**Task objective:**
What you produce should be an exact transcription of the data, minus any pictures.

**Supplied material:**

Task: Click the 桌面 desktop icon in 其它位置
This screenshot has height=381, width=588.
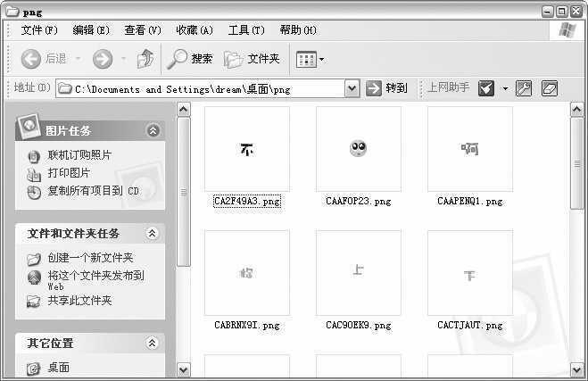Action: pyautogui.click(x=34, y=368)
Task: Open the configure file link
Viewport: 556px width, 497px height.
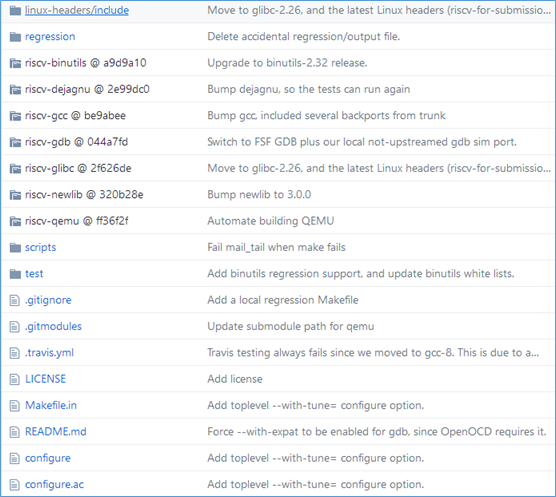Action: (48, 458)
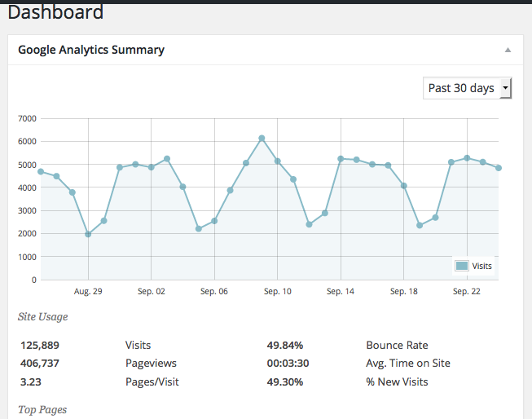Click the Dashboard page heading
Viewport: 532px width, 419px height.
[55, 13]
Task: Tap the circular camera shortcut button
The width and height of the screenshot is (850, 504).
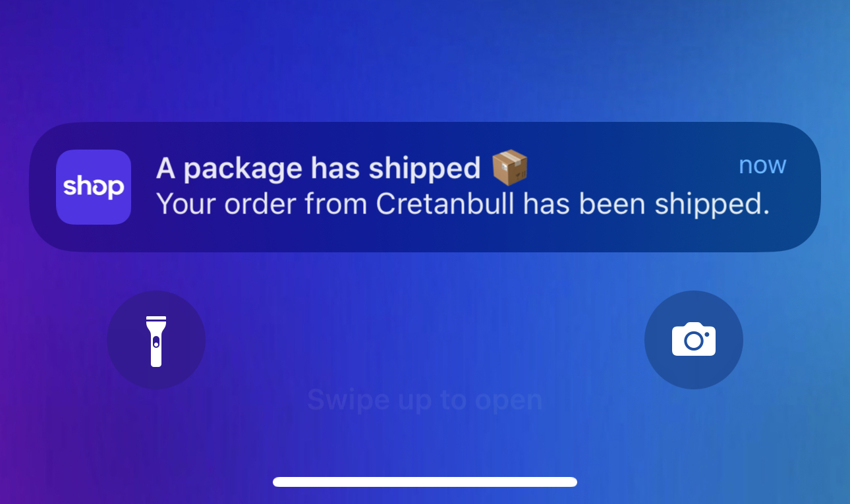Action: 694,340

**Response to this task:**
Task: Click the 桌面 desktop icon in 其它位置
This screenshot has height=381, width=588.
Action: pyautogui.click(x=34, y=368)
Task: Open the configure file link
Viewport: 556px width, 497px height.
Action: (48, 458)
Click the Dashboard page heading
Viewport: 532px width, 419px height.
[55, 13]
Task: Tap the circular camera shortcut button
The width and height of the screenshot is (850, 504).
Action: 694,340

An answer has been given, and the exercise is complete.